Risk vs. Reward of ESPs

Using an ESP has many benefits, such as the ability to utilize incredibly powerful systems and software. But such services also come with some security risks.

Since the end of March, the biggest buzz among email service providers and their clients has been the Epsilon security breach. There has been plenty written about it by people far closer to it than I, but there is an aspect to this from an ESP customer standpoint that I have not seen discussed.

Loss of data through email service providers is just a single facet of what is going on. In today’s world, consumers expect to be able to access and update their profiles online, in real time. They expect to be able to shop, track shipments, book flights, hotels, and car rental, perform bank transactions, and receive real-time email notifications for it all.

These activities require web-based interfaces to backend databases containing personal information. In addition, the integration of different vendors and systems requires the implementation of web-services’ APIs. Think of these as web interfaces for computers to speak to each other directly.

When I started working in the IT sector at the end of the 1980s, attitudes to data security were enormously different to today. At that time, no enterprise would even consider making their house database accessible over a public network. The mere suggestion of it would have been seen as a serious error of judgment. It was well-understood that the only truly secure computer system was one that had been switched off and placed in a safe and that convenience and security are antagonists.

In part, this may have been because I was working in the United Kingdom for a phone company that still remembered being part of the government, but I also believe attitudes have changed. Twenty years, and the growth of the commercial Internet has had a profound impact on customer expectations, which in turn have impacted how companies do business.

Real-time integration requires real-time access to data. Private networks, or even virtual private networks (VPNs), are too cumbersome, time-consuming, and costly to set up for all these integration points, and so the public Internet (the cloud) is used. This makes some amazing functionality possible, but it also involves removing some longstanding safeguards for personal data.
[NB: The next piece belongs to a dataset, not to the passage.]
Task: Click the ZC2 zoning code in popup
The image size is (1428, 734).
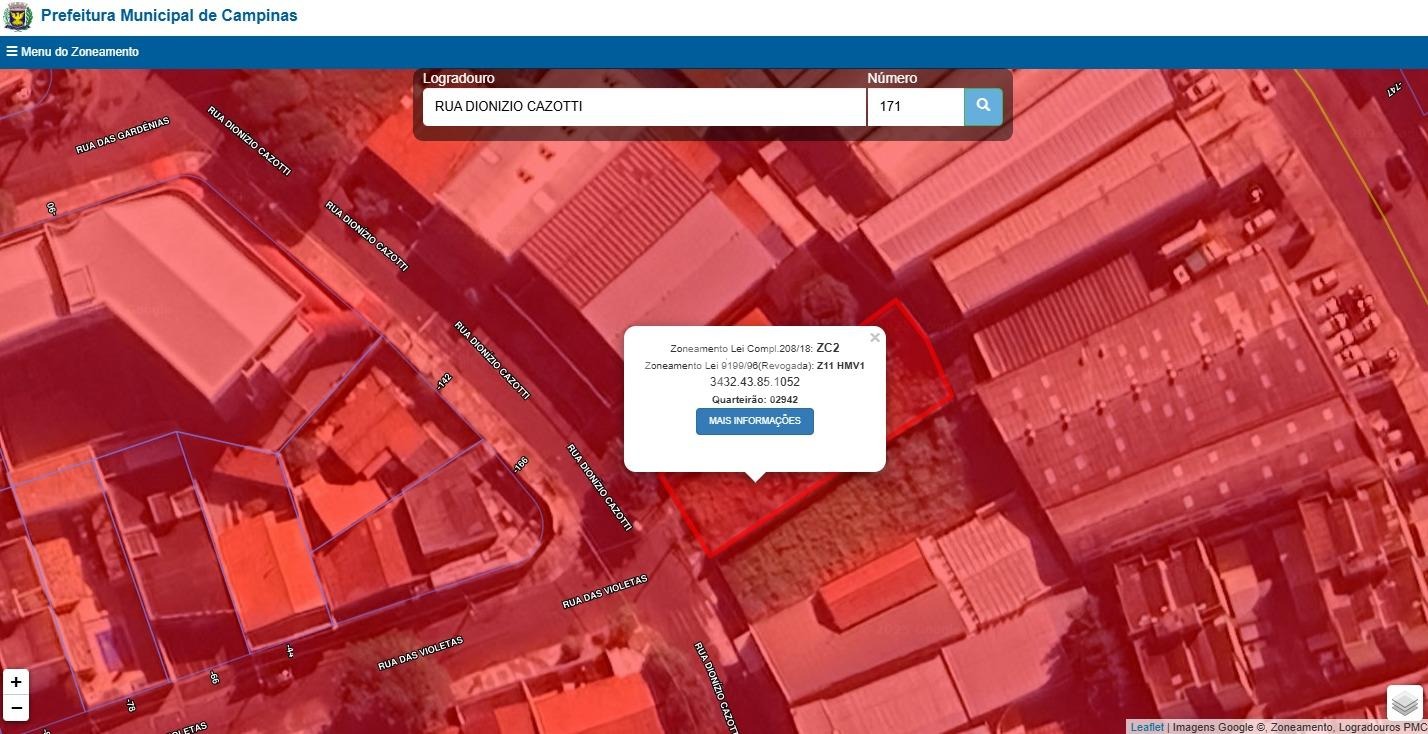Action: [827, 348]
The result is that the amount of data that is accessible over the Internet has been rising year-on-year. Almost every request for proposal (RFP) that I see today includes not only web-based access to personal data but also API-based access. The requirement to be able to retrieve and update subscriber lists, demographic, preference, and behavioral data at the click of a mouse is commonplace.

So what’s the point of this history lesson? An email marketer that chooses to use an ESP is a consumer of cloud-based services. Such services have substantial business benefit. The ability to utilize incredibly powerful systems and software though a highly cost-effective service model is enormously valuable. However, such services also come with some security risks.

I am not providing a checklist of things to do or steps to take to protect your data. Understanding your security risk is far more complex and far too important to leave to a brief checklist in an online article.

What I do want to make clear though is that the question is not limited to whether your service provider has good security. Security has to be end-to-end. Your own systems are an important link in the chain and the requirements you place on your providers can substantially impact your overall exposure.

Though we often focus on system security, attacks are made against people as much as against systems. That’s both your provider’s people and your own. Unfortunately, people can be gullible, forgetful, fallible, and deceitful. Even the best can be caught out.

While this is perhaps the largest and certainly the most public breach yet, it is not the first and will be far from the last. For as long as there have been things of value there have been people trying to steal them. The result is that there is, and will always be, risk. The key is to understand what level of risk you’re taking for what business benefit and to decide if that risk/benefit calculation is right for your organization. If it isn’t, you may need to make changes not just to providers and systems, but to the business processes driving them.